▶ [EXTRACT PROVIDED]:
____
With James ‘Country’ Thornwell at Gleason’s Gym, Brooklyn.

I closed the year with a trip to New York from October 22 to November 5 My trip was facilitated by Dan Barrett, a great friend I met three years earlier at Gleason’s Gym in New York. Barrett, an accomplished professional cellist who has composed chamber music works choreographed to Gleason’s Gym boxers’ routines, was gracious enough to put me up in his Upper Westside apartment, giving me the true New York experience of writers and artists making due in the City of cities as I visited not only Gleason’s, but a good ten Manhattan gyms and Woodside Boxing Academy in Queens.

My purpose for familiarizing myself with so many gyms in New York was multifold. One was to see what the business there is like, understanding how trainers make a living at those gyms. I have to say, as I see more business professionals in the Twin Cities enjoying boxing as a form of exercise and self-defense, the popularity of White-Collar Boxing (or as I more loosely refer to it, Recreational Boxing), has really blown up in New York. Bruce Silverglade, Gleason’s owner, told me more Boxing Fitness gyms are opening daily, and as far as he’s concerned, “The more the merrier,” because those who really love the sport will eventually end up at his gym. Obviously, the chance for competitive boxers with a lot of experience to make money and possibly a living by teaching recreational boxers is very high in New York. The second purpose for my visit was to apply some of the approach I saw in New York to my own endeavor here. Indeed, I returned with a new enthusiasm to continue training recreational boxers in St. Paul alongside the competitive fighters with whom I work at Element Gym. I ask readers who are interested to contact and definitely steer anyone with interest my way. Finally, my visit to New York afforded me a chance to reconnect with trainers and other friends I’ve met in past trips, along with making new friends.

The biggest delight of my visit was reconnecting at Gleason’s with James ‘Country’ Thornwell, the longtime professional boxing trainer who was brought into the sport by former heavyweight champion of the world, ‘Terrible’ Tim Witherspoon. One story he told me years ago was how Witherspoon told him that while a sparring partner with Muhammad Ali, he would always be given an assignment by Ali on days Ali was scheduled to spar with Larry Holmes. Witherspoon was charged with the task of persuading Holmes to join him and other boxers in a game of basketball so he would be tired when sparring with Ali. In my 2015 article featuring Thornwell and Gleason’s trainer Delan ‘Blimp’ Parsley as trainers in the White Collar Brawlers cable TV show, Thornwell gave me one of the best pieces of advice on becoming a good trainer. Listen as much as you can, he explained. “It could be the dumbest person you know,” he said; “but there will be one thing he’ll say” from which you can learn. It was a lesson in humility and I’m grateful to know Country. He is a good man and I always know that I have a New York friend in him.
____
▶ [PROVIDED MATERIAL]:

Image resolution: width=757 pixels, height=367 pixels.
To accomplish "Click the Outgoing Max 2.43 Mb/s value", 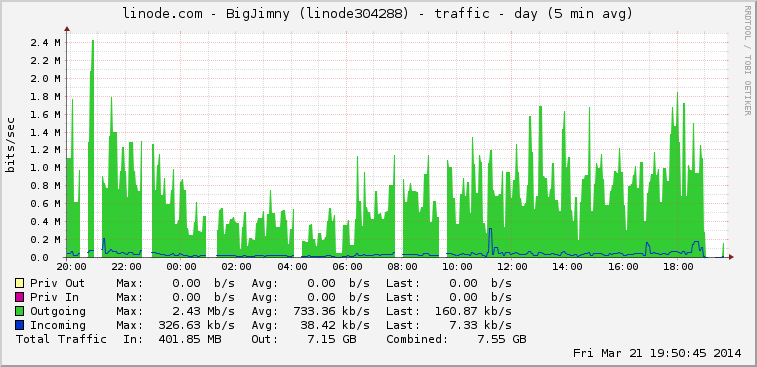I will (x=199, y=311).
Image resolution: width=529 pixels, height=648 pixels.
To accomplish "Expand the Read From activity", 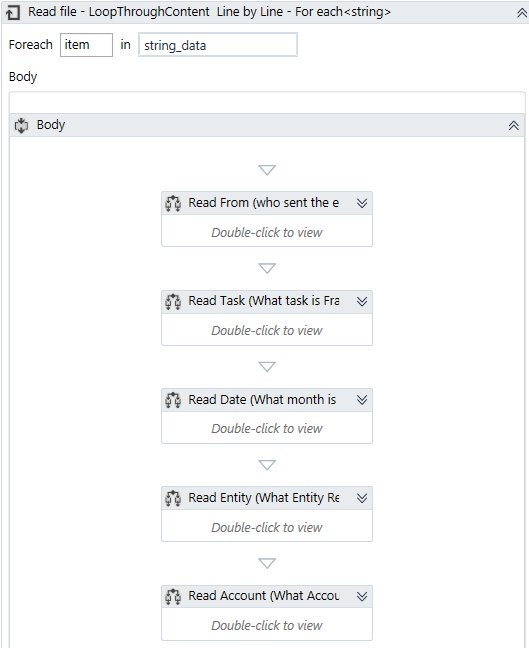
____
▶ [YOUR INSTRUCTIONS]:
Carry on the account of the boxing gym trip to New York, starting after its last sentence.

▶ [OUTPUT BELOW]:
With David Song at Gleason’s Gym, Brooklyn, NY.

Besides Country, of course I was happy to say hi to his TV rival, ‘Blimp’ Parsley, as well as Hector Roca, Don Saxby and the other world class trainers at Gleason’s. I also ran into David Song, who in 2015 I met at Teddy Atlas’ Cops and Kids Gym in Brooklyn. He is now training fighters at Gleason’s as well as other gyms.

With trainer Ricky Ray Taylor, author of ‘Punches and Prayers,’ and famed cut man Nelson Cuevas at Mendez Gym, Manhattan.

The aforementioned Woodside Boxing Academy is a good gym in the Woodside neighborhood of Queens, which still has a lot of its original Irish immigrant flavor along with the wide array of New York diversity it has picked up over the last 30 years. In Manhattan I also connected with Ricky Ray Taylor, who’s memoir, Punches and Prayers I featured in October. Taylor works exclusively with White Collar Boxers at Mendez Gym, but there are still professional fighters who frequent that gym, which is why I missed the great trainer, Freddy Roach, by one day, much to my chagrin. I also stopped into the fitness boxing gyms in Manhattan, including one in Soho, Gotham City Gym, which was cramming a constant stream of recreational boxers for one-on-one sessions every day. The desire to be there working in the business was strong, but returning here reignited my resolve to increase that activity at Element Gym and I hope to see many more men and women joining me for a Fighting Chance while Boxing for Life in St. Paul.